START The data

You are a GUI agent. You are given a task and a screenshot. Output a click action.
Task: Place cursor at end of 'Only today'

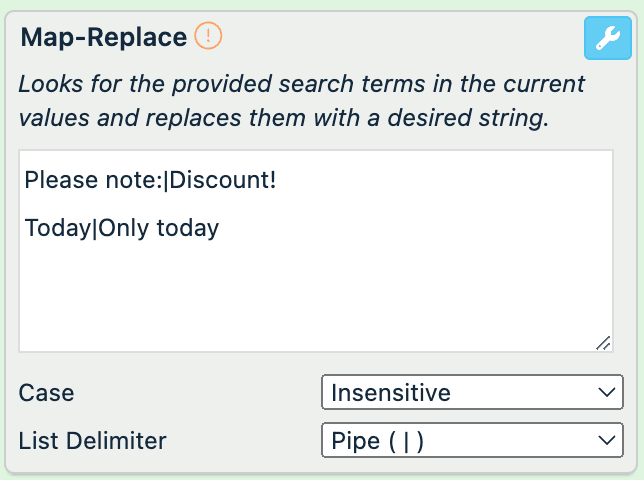coord(220,228)
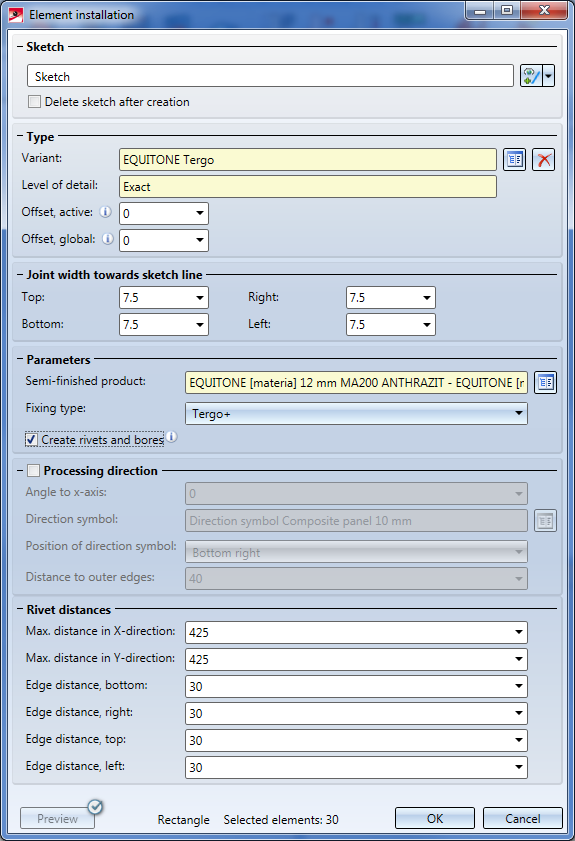The image size is (575, 841).
Task: Click the checkmark icon on the Preview button
Action: (95, 806)
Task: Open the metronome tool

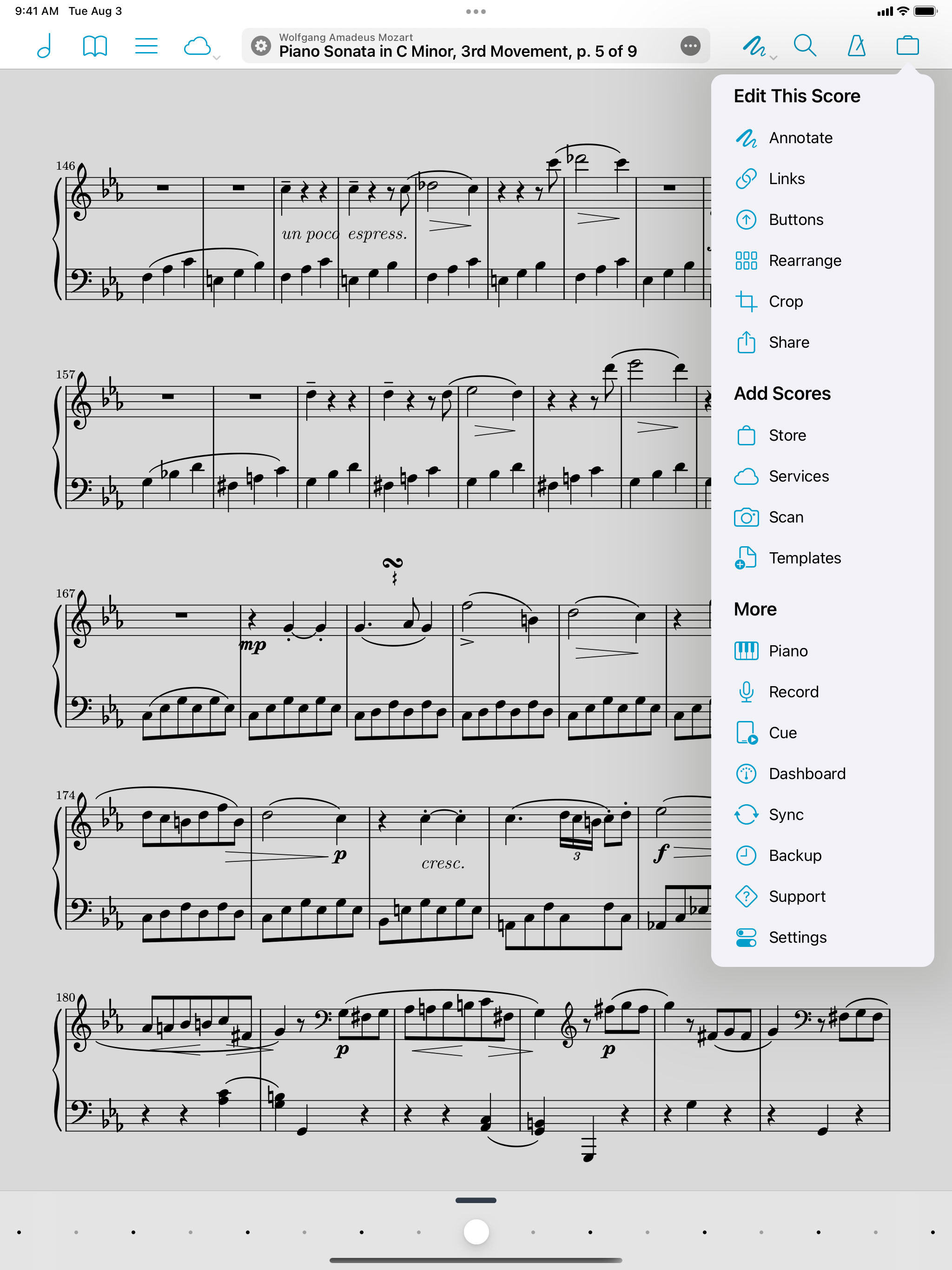Action: 856,46
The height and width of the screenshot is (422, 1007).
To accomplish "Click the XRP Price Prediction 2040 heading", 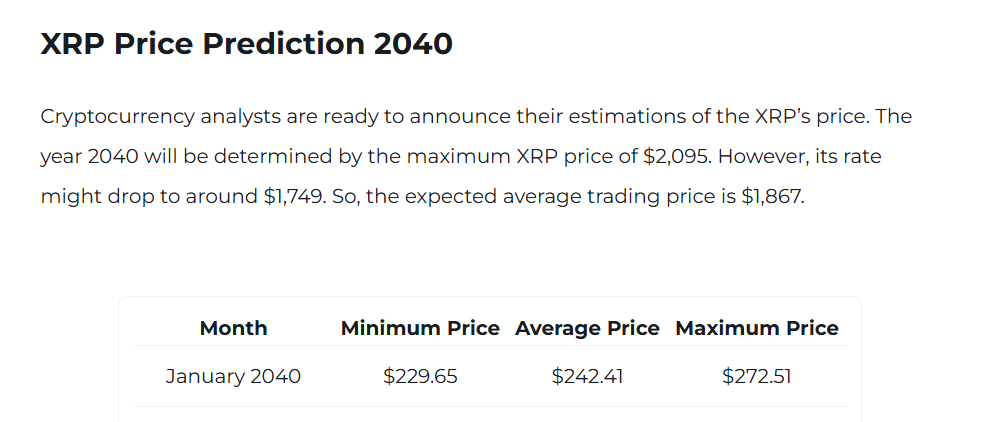I will pos(246,44).
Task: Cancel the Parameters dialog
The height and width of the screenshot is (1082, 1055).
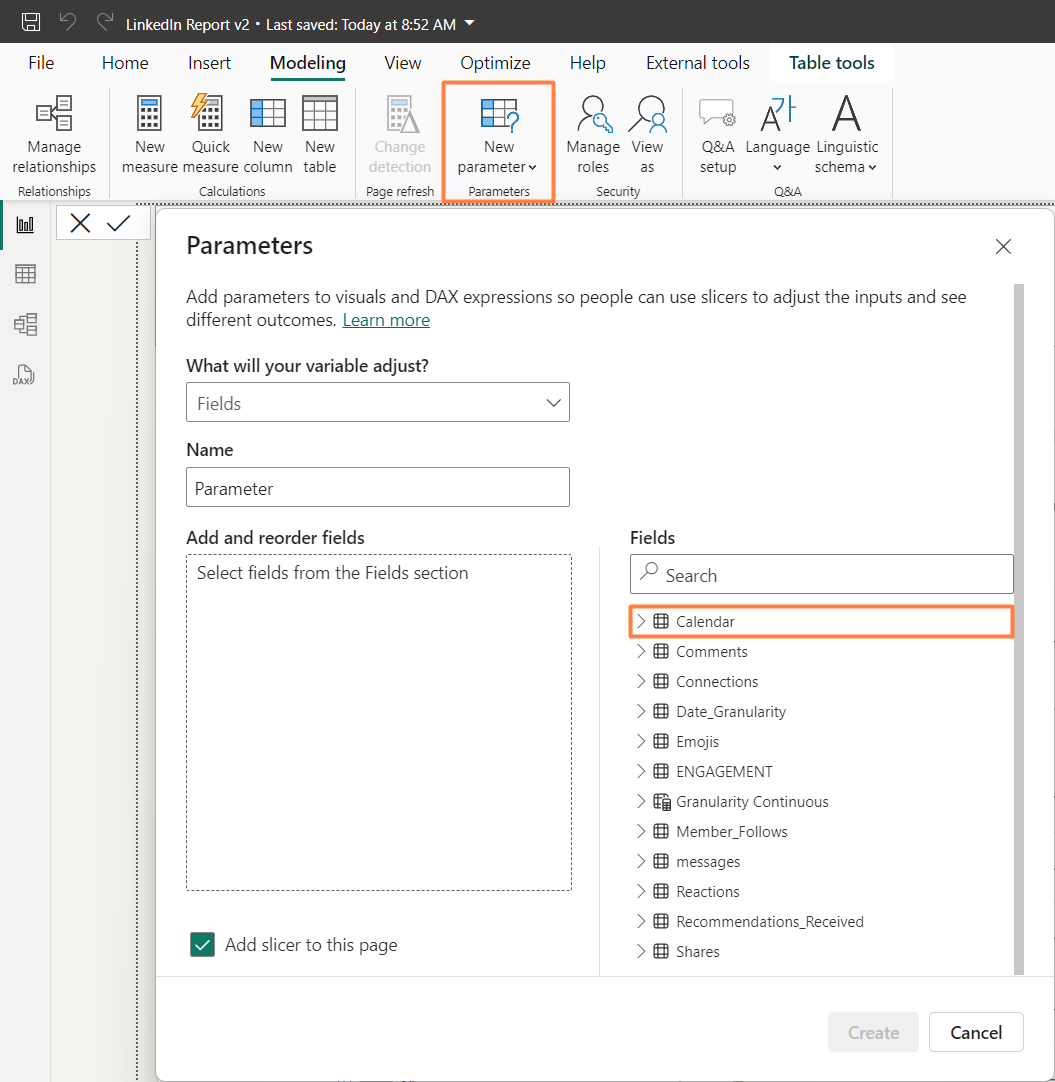Action: [975, 1032]
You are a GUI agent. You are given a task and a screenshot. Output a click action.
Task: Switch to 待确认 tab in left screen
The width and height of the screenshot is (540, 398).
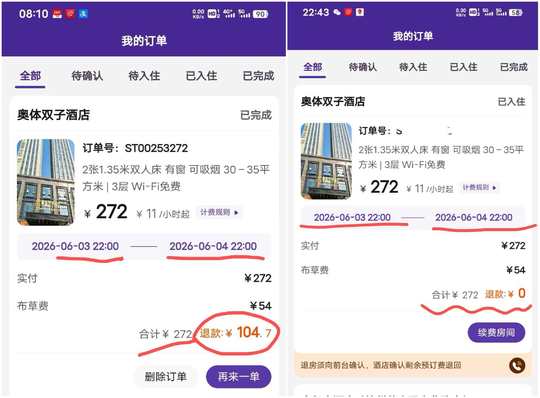pyautogui.click(x=87, y=75)
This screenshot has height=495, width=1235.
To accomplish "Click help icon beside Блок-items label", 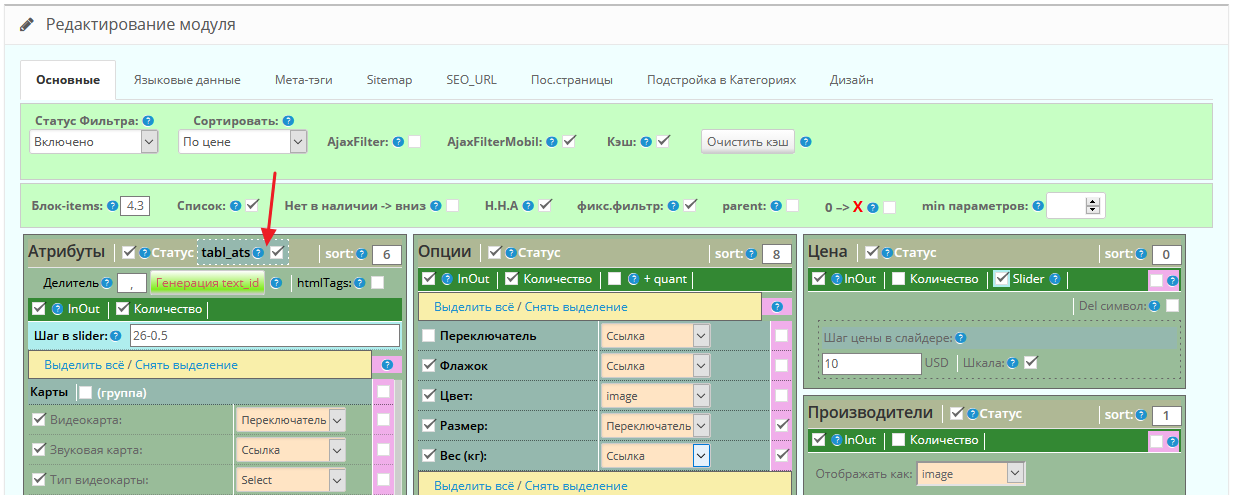I will pos(112,206).
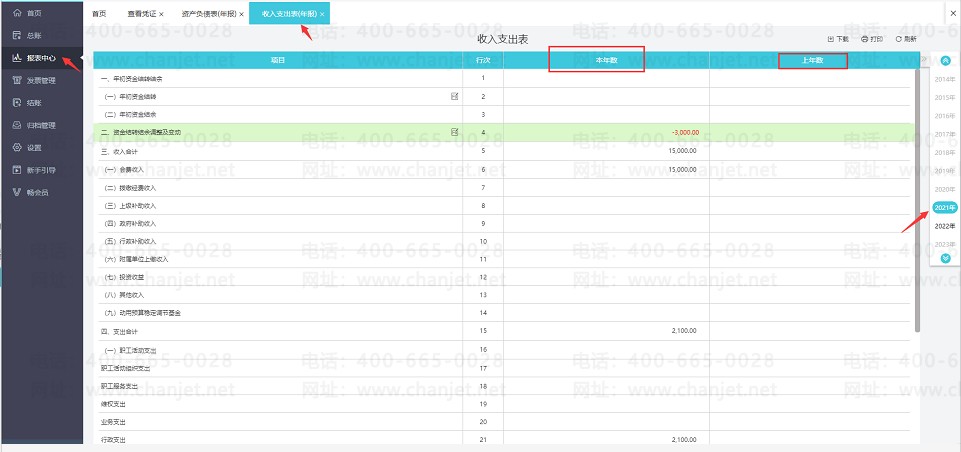This screenshot has height=452, width=961.
Task: Go to 结账 in the sidebar
Action: (x=34, y=102)
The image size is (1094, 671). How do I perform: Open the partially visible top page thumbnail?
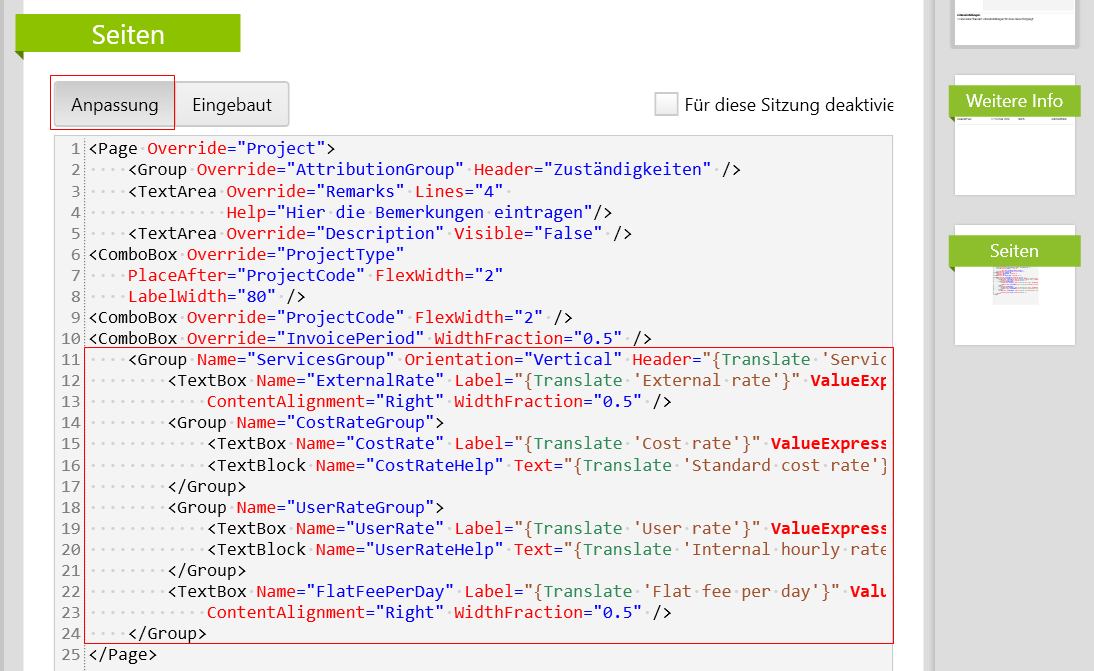pyautogui.click(x=1014, y=22)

END The data

Directions for this task »
Only the lines from the one containing "The image size is (1094, 671)." through the last line of the data may appear in the answer, each given again exactly and with pictures left out.

Solution »
The image size is (1094, 671). How do I perform: Open the partially visible top page thumbnail?
pyautogui.click(x=1014, y=22)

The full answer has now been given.